***** TESTO FORNITO

Premettendo, fra il serio e il faceto, che è impossibile azzeccare tutte le previsioni (e che gli esperti in genere “vanno a naso”) Mario Renzo Deaglio ha definito la fase economica attuale come perturbata, prendendo in prestito dalle previsioni meteo un termine che rimanda alla variabilità e al rischio di brutto tempo.
La sua analisi, in realtà, è stata tutt’altro che incerta: puntuale e ben supportato dai dati 2004, lo studio di Deaglio ha spazzato il campo sia dalla retorica del declino a tutti costi, sia dai facili e superficiali trionfalismi. Le trasformazioni che interessano lo scenario competitivo globale, ha ricordato l’economista, sono rapide e radicali, e le gerarchie fra le nazioni sono destinate a mutare; l’Italia, tuttavia, dispone ancora di strumenti e cultura imprenditoriale per essere vincente. Riassumiamo qui di seguito alcuni dei punti principali del suo intervento, che abbiamo ascoltato alla scorsa Assemblea annuale di Unipro.

**********

§ COMPITI ASSEGNATI
- 1) Secondo il testo fornito, perché Deaglio definisce «perturbata» la fase economica attuale? Risponda in una, due o tre frasi.
- 2) Riscriva tutte le righe sottostanti sostituendo "icon" con "button" e lasciando invariato tutto il resto. Ometta le immagini dalla risposta.

***** LE RIGHE

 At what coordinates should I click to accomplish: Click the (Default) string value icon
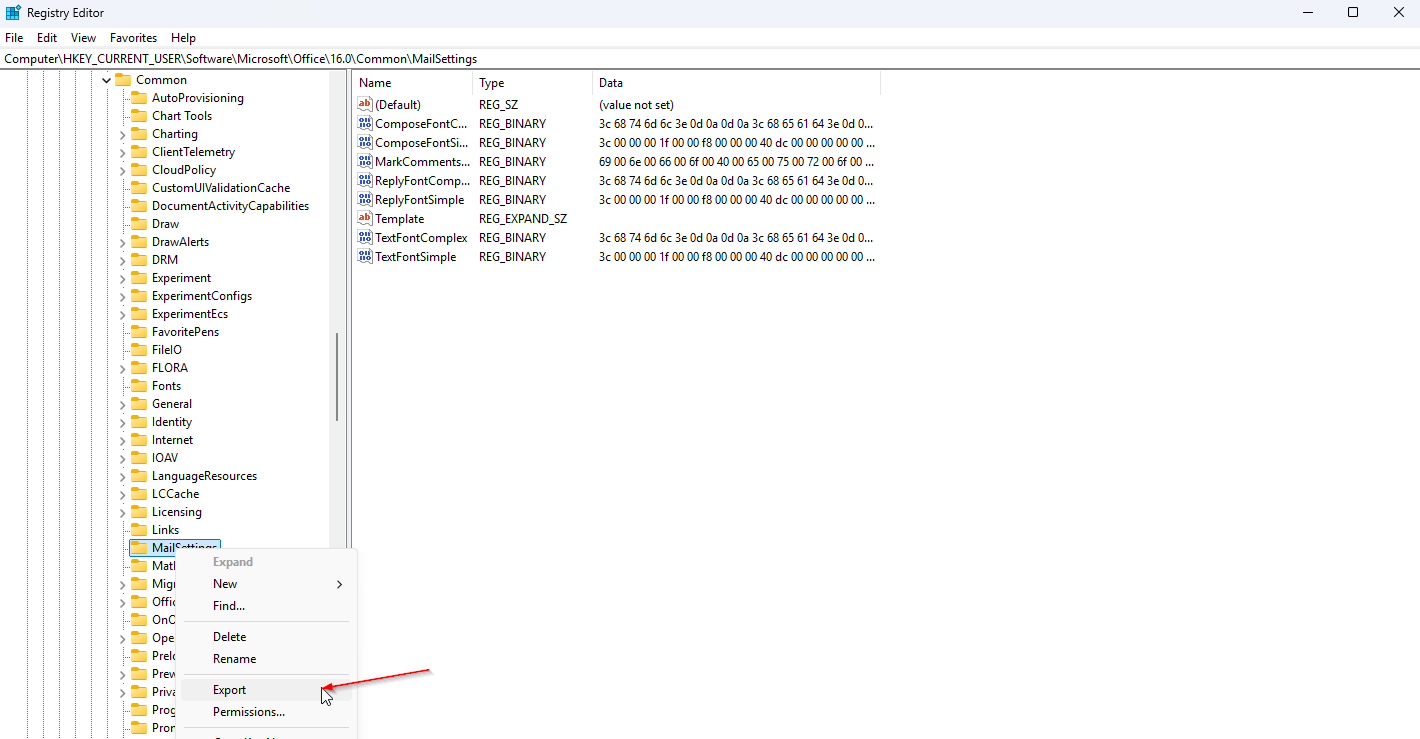(365, 105)
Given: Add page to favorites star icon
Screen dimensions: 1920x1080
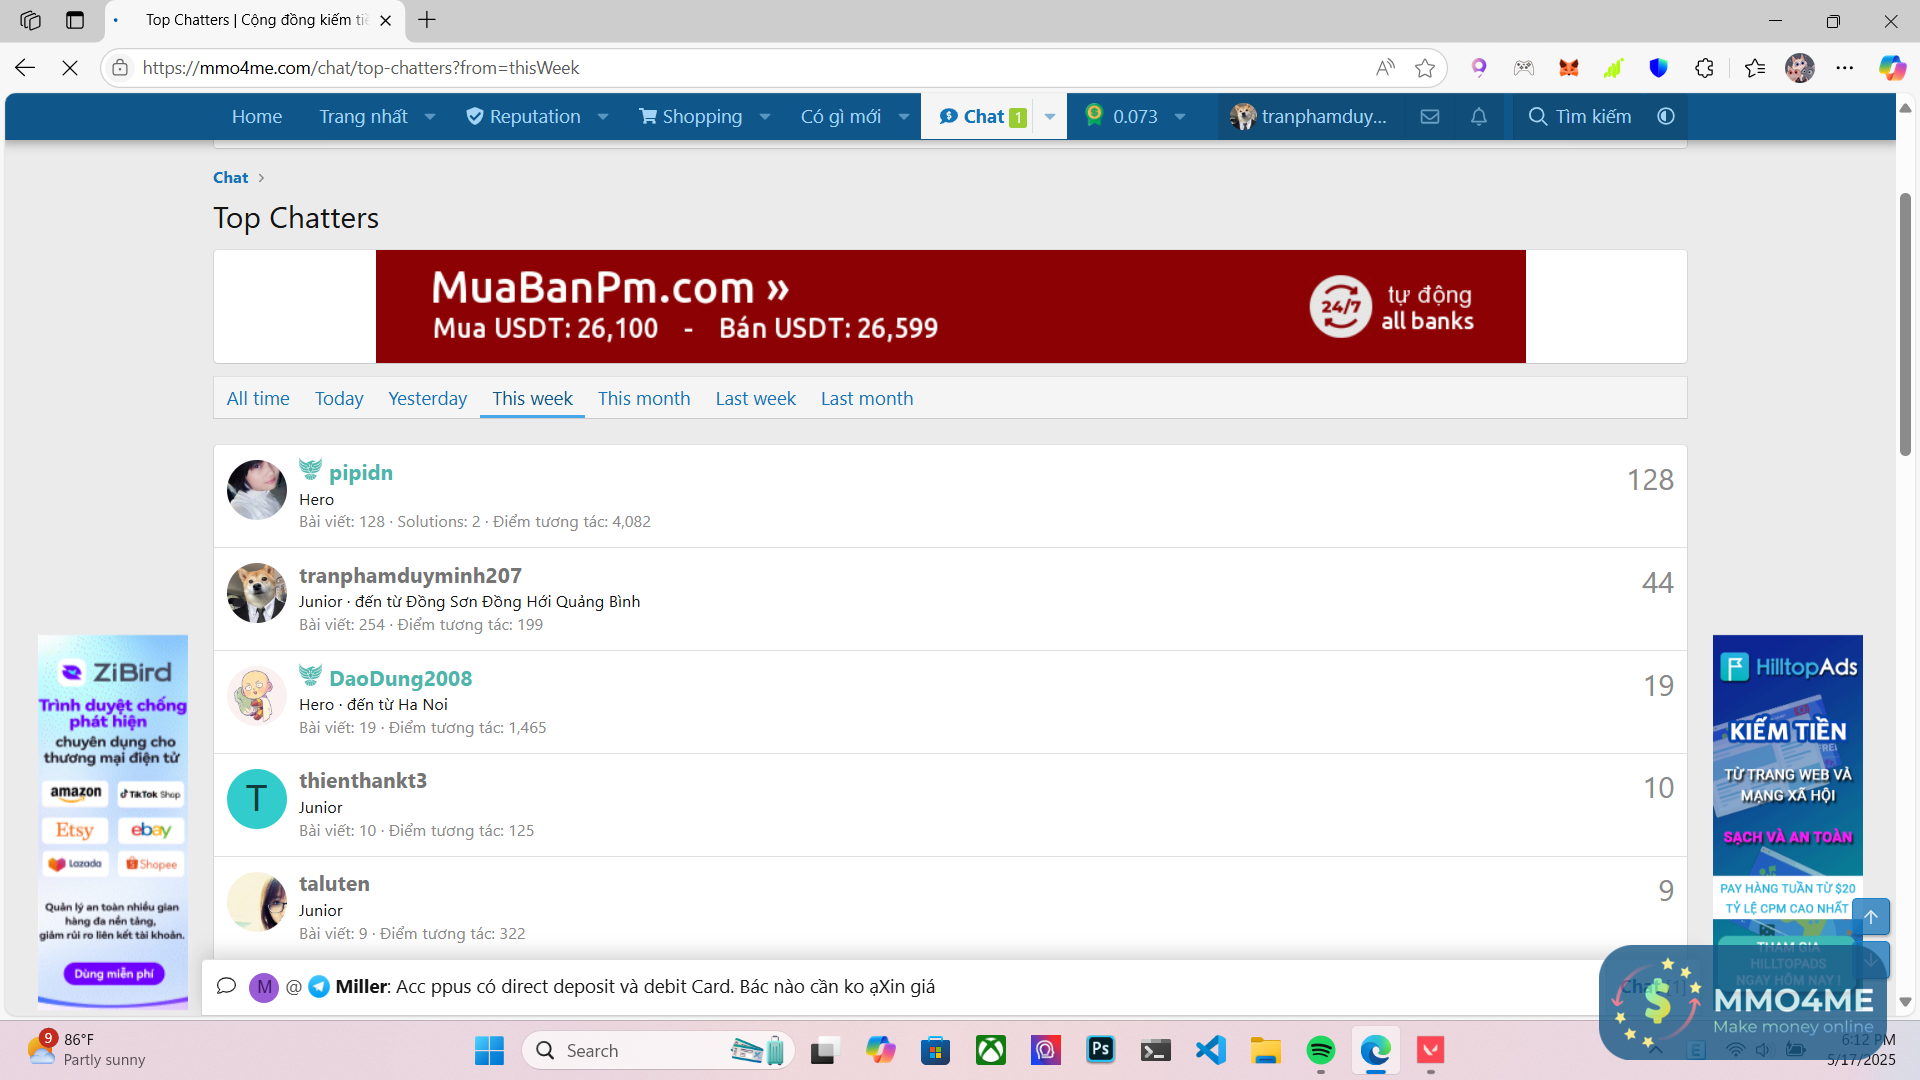Looking at the screenshot, I should click(1425, 68).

**********

§ RISPOSTE COMPLETE
- 1) Deaglio prende in prestito il termine «perturbata» dalle previsioni meteo perché rimanda alla variabilità e al rischio di brutto tempo.

- 2)
 At what coordinates should I click to accomplish: Click the (Default) string value button
(365, 105)
Given: Add page to favorites star button
Screen dimensions: 1920x1080
Looking at the screenshot, I should click(1425, 68).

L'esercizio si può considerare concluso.